Hey all you fellow Vancouver BC-ites
Who has the cheapest moorage/foot/month for seasonal moorage
As I'm currently lacking an adequate tow vehicle I'm looking into moorage for my Danica 16.
Something on the North Shore and west of Lions gate would be ideal 
but anything that has decent access to Howe Sound would do
I know Burrard Civic marina is 9.96/ft/month, anything that cheap on the 
North Shore?
I live in Lynn Valley and have sailed Inian Arm a lot and would like to go farther afield


----------



## Faster (Sep 13, 2005)

Hey... we saw your boat tied up at Rocky Point Park last Saturday... at the restaurant? No sign of life aboard...

I think you'll find that not much is cheaper, if available at all, on the North Shore. esp west of Lions Gate.

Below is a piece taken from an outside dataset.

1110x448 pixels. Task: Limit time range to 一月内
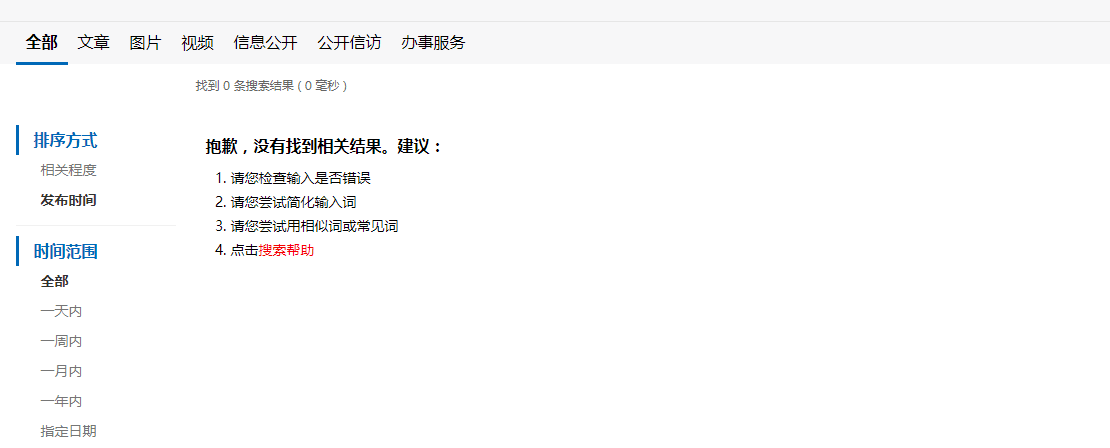coord(62,371)
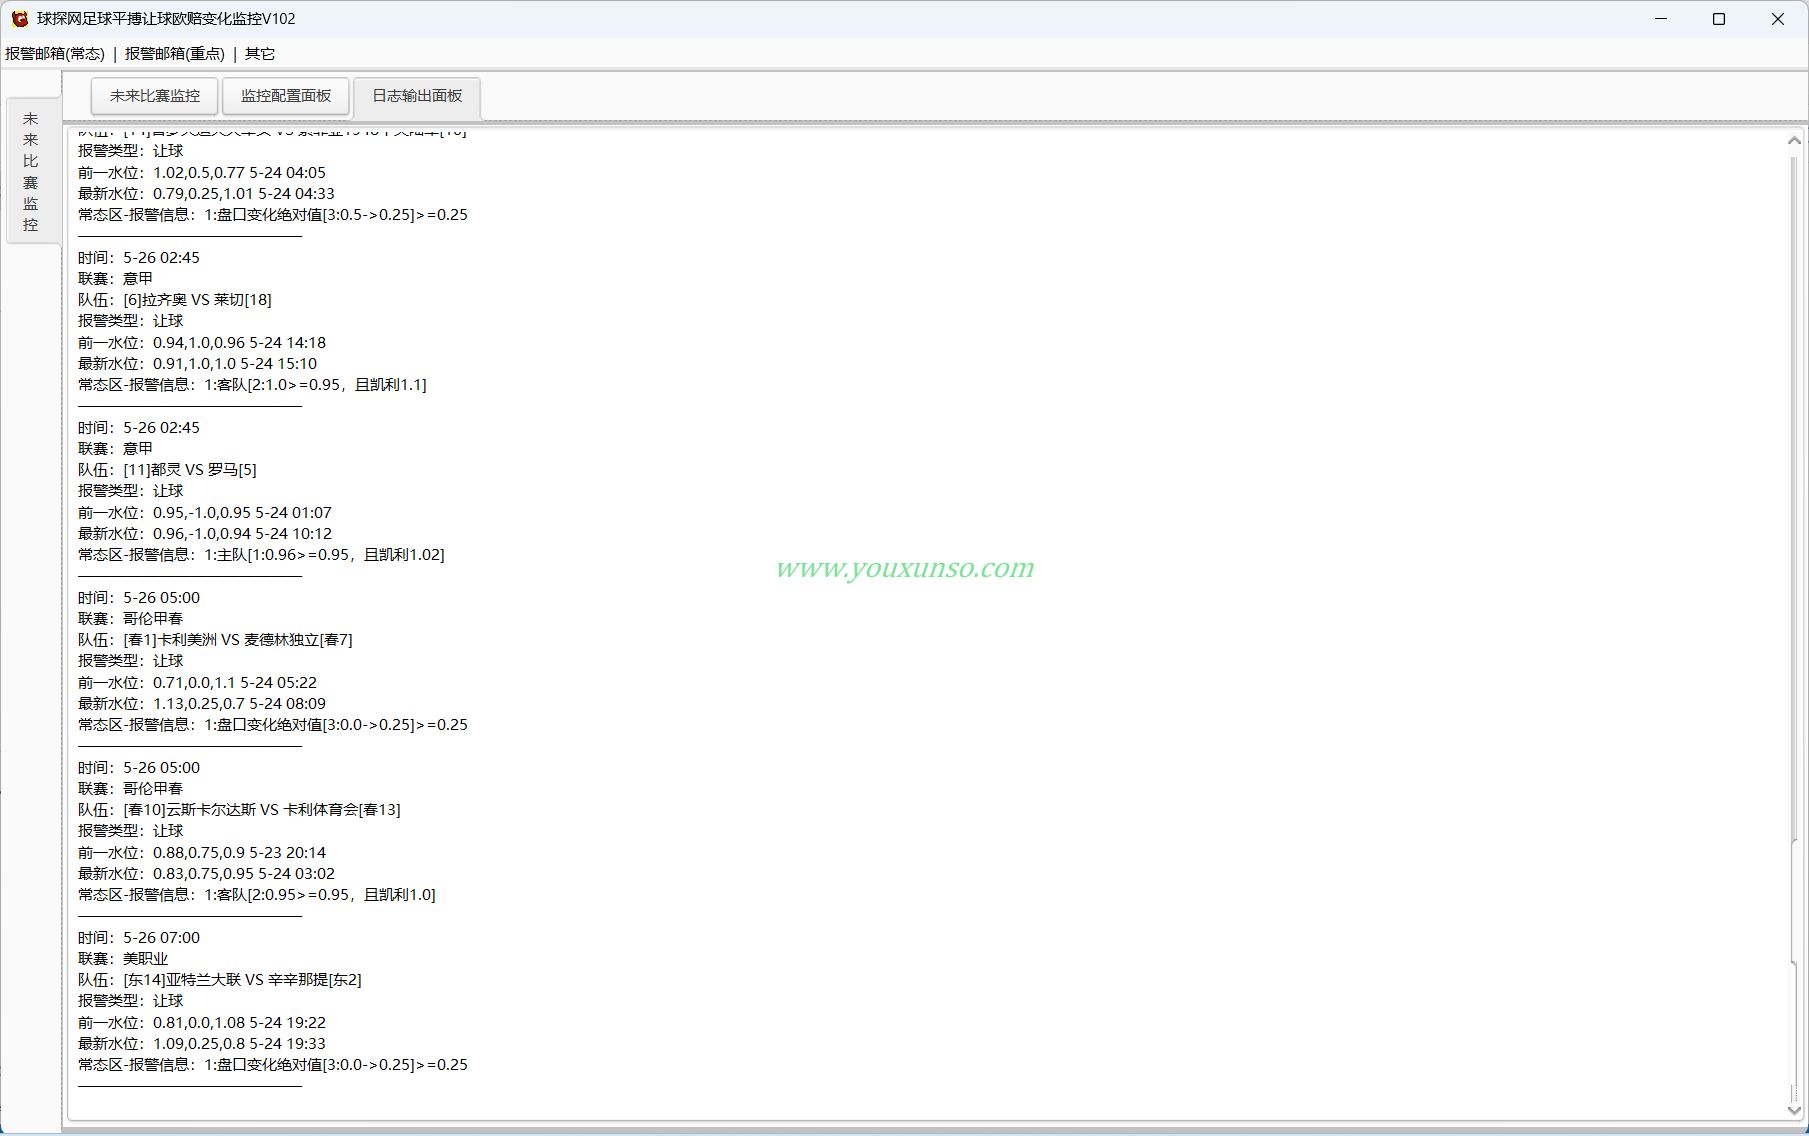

The only saving grace you have is the size (or lack of it) of your boat. Try Sewells, and you might try Harbour Yachts in in Fishermans' Cove West Van, they have a small marina that might shoehorn you in somewhere.

Bowen Island may find space for you too, but it's a bit of a commute. Good luck!


----------



## Windkiller (Oct 6, 2010)

Haha! That was me
Somebodies dog pooped on the dock and my girlfriend's friend stepped in it...pooh on a dock! What next!
Too bad we didn't meet up.
I was meeting my sister for lunch at the fish and chips place...which was mayhem!
I'm currently at the Dollarton, I like the Arm, it's really pretty, but infested with powerboats in the summer and everybody's sharing the same smallish area. I spend a lot of time wallowing in people wakes. I guess I could just motor out to English bay but it'd take several hours and I'd have to hit slack tide at both bridges
I 'll check out those other options
I knew the North Shore would be expensive but you never really know till you ask


----------



## delite (Nov 2, 2009)

As already mentioned west of the Lions gate there isnt much and it will be expensive. A short ferry ride to Gibsons may prove worth while. The marina by Molly's Reach may be less expensive and allow you to get further afield although not very convenient. For something closer maybe try Lynnwwood (still around $10 ft/mo) or Mosquito Creek. I think both are usually full and do not to have waiting list. They do first come first served at the first of each month I believe. We have used Mosquito creek for short term stays during the fireworks. 
As a final alternative you would have noticed all the boats anchored north of Rocky Point. They dont pay anything but this doesnt allow easy access to anywhere but Indian Arm.


----------